One friend explained it this way: They fight so viciously because so little is at stake.
Another put it like this: They will kill for a footnote.
I find the subject difficult to discuss publicly for at least two reasons: First, I am a fairly aggressive guy myself, so why should I be surprised by other people’s aggression? Second, I don’t want to talk about situations that will only be aggravated by public discussion. Nor do I want to recall old scores that have been settled and perhaps forgotten—a lawsuit among excavators at a major Galilean site, delays in the publication of a leading encyclopedia because of a threatened lawsuit, bitter split-ups of archaeological partnerships, people who don’t talk to one another, and so on.
So I will not comment on instances involving other scholars. As for matters in which I have been involved, I am accustomed to criticism, so I am ready to take it. I’ve had my share of criticism lately. The Supreme Court of Israel recently upheld a decision that found me guilty of violating a scholar’s copyright. Sophie Tucker, the last of the red-hot mamas, famously said, “I’ve been rich, and I’ve been poor. Rich is better.” As a former practicing lawyer, I can say that I have won ’em and I have lost ’em. Winning is better.
But I keep coming back to the question of how in the world I ever got into this. Nearly ten years ago, I published a copy of a reconstruction of the Dead Sea Scroll known as MMT. The reconstruction had been made by Harvard professor John Strugnell and a then young and untenured Israeli scholar named Elisha Qimron. I mistakenly thought that Strugnell was the senior man on the project, and I credited the work to “Strugnell and a colleague.” The 121-line text had been widely circulated among scholars (classes were even taught on it), and it had been published without authorization in a Polish journal (from which I photocopied it). The court has now decided that Professor Qimron had a copyright in the reconstruction (only he sued; Strugnell did not). Lawyers will argue for years about whether or not this decision is correct. That is not the subject of this piece. For the purposes of this discussion, I will assume that the court’s ruling is correct: I was wrong.
My business is giving honor to scholars. I get great satisfaction from doing this. I had no reason to deny this to Professor Qimron. I did not know him and had had no contact with him. Had he complained, I would certainly have tried to make amends.
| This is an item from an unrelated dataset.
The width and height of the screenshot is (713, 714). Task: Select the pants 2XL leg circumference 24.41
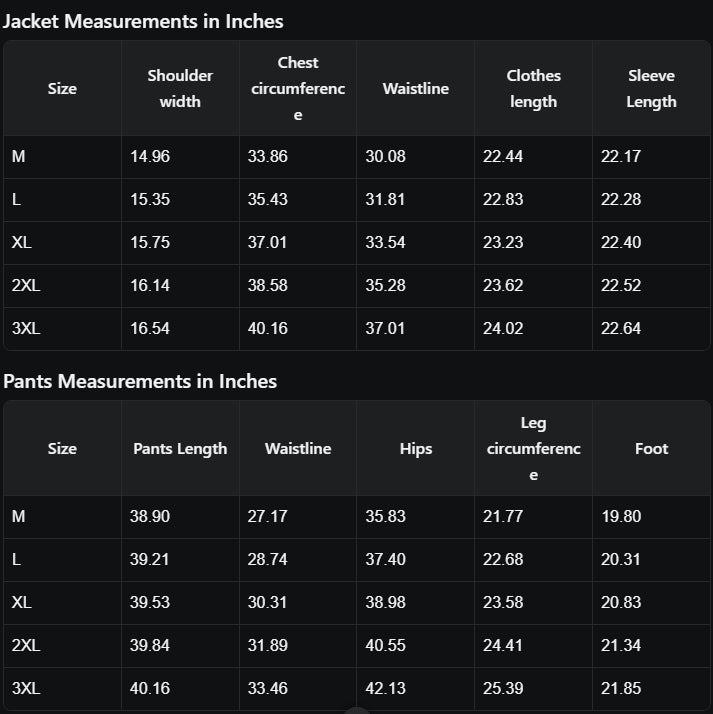[503, 645]
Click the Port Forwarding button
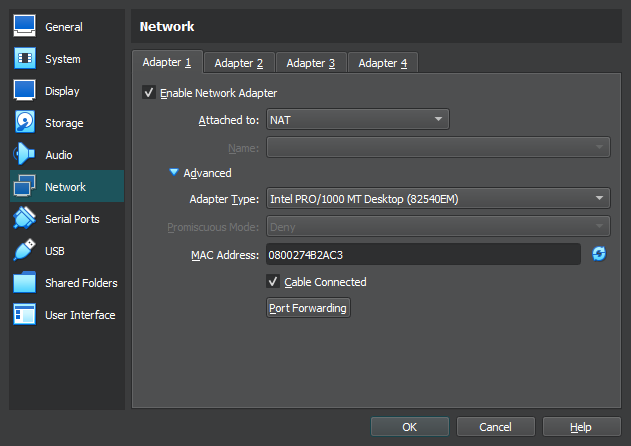The width and height of the screenshot is (631, 446). (308, 308)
The court found that he suffered no monetary damage from what I did. He later published the text in a handsome volume (of which he, rather than Strugnell, is the senior author) that has been highly praised. As with so many scholarly publications, he did not earn royalties on the book, but the book did sell out. It contains not only the text of MMT but an extensive, learned commentary.a It is safe to say that virtually no one uses the unauthorized Polish publication, nor do they use the photocopy that I published, if for no other reason than that the copy is so poor it is impossible to distinguish those parts of the ancient text that had survived from the parts that Strugnell and Qimron reconstructed.
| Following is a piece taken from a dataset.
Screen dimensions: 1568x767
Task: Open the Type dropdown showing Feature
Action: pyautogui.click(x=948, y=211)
What has always puzzled me is the ferocity with which Professor Qimron fought the 068case. He didn’t call or write to complain. He didn’t ask for the recognition that he rightly deserved. He simply filed a lawsuit, never offering to settle for less than $50,000. (In retrospect, I should have paid him; including lawyers’ fees, the matter cost more than $100,000.)
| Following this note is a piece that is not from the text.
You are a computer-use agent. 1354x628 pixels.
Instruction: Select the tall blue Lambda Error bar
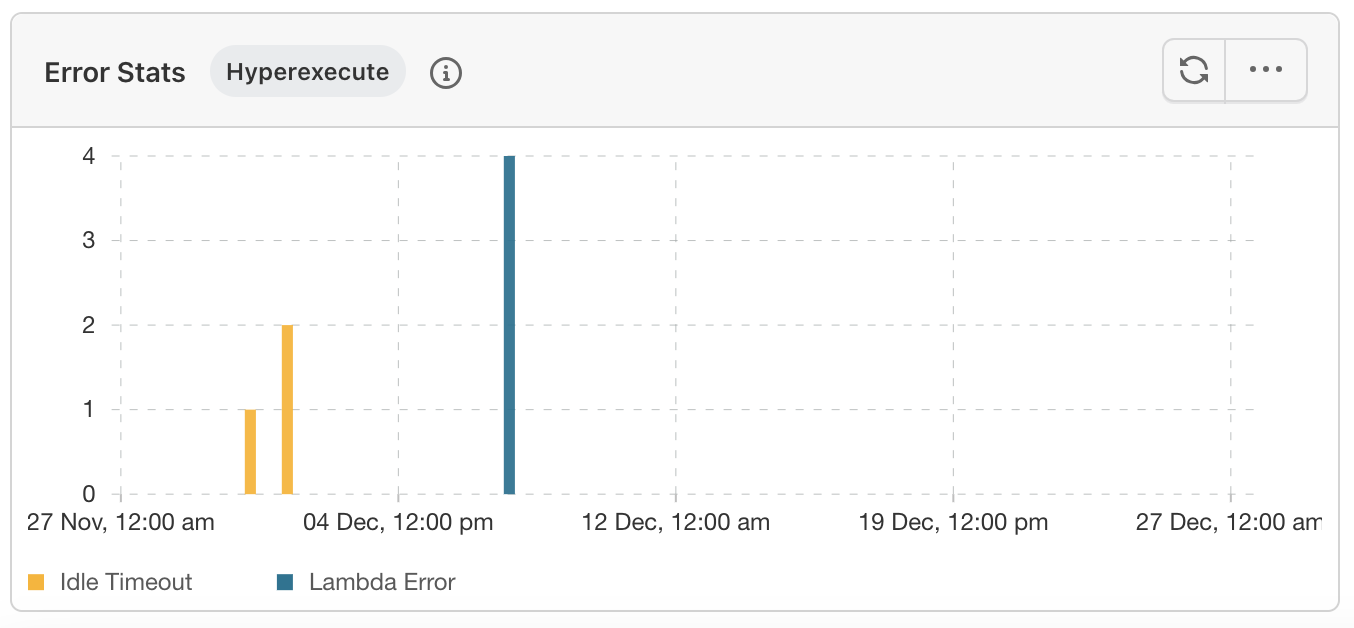(x=509, y=325)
In its write-up on the Israel Supreme Court decision, the Jerusalem Post described Professor Qimron (now of Ben-Gurion University) as “mild-mannered.” And that is the face he normally projects—but deny him the credit he deserves, and he is transformed into a tiger.
I could cite other examples like this, but that would only exacerbate ongoing disputes. The leading bone of contention is credit. A distant second is money. How many friendships have been broken over an omitted footnote? Or, sometimes, over a critical review? As a great professor of mine at Harvard Law School once observed, a certain toughening of the emotional hide is preferable to a lawsuit.
The only other lasting fallout from BAR’s campaign to free the Dead Sea Scrolls has been that Magen Broshi, former curator of the Shrine of the Book (where eight intact scrolls are kept), still won’t talk to me. He is defending the honor of two Dead Sea Scroll scholars whom, he claims, I called leeches. I dispute this. But he remains adamant. The odd thing is that I have friendly relations with one of the scholars whose honor I allegedly besmirched (the other has since died).
Some time ago, Broshi and another scholar needed money for a small excavation at Qumran, near where the scrolls were found. The other scholar, with whom I am very friendly, came to me for help, and I arranged for a donation to their excavation. When I later saw Broshi in Jerusalem, he thanked me. When the scholarly publication of the excavation appeared, I was again thanked, in a footnote. I mistakenly assumed that the old animosity had died. Then, on my last trip to Jerusalem, I bumped into Broshi, who said to me, “Hershel, I thought you were a man of truth.” Taken aback, I asked when I had been untruthful. He replied that I was telling people that he was talking to me, although in fact he was still not talking to me. “There are six billion people in the universe,” he said, “and you are the only one I don’t speak to.”
Talk to any scholar in the field, and he or she can, if willing, confess to knowing about similar cases. But it may be wiser not even to discuss the matter, to keep it in the closet. What is gained by talking about it? Perhaps it would be better if I simply left this on my computer, instead of publishing it.—H.S.
What accounts for the intensity of the personal animosity among scholars in our field? The more deeply I become involved with these wonderful people, the more of it I find. One friend explained it this way: They fight so viciously because so little is at stake. Another put it like this: They will kill for a footnote. I find the subject difficult to discuss publicly for at least two reasons: First, I am a fairly aggressive guy myself, so why should I be surprised by other people’s aggression? Second, I don’t want to talk about situations that will only […]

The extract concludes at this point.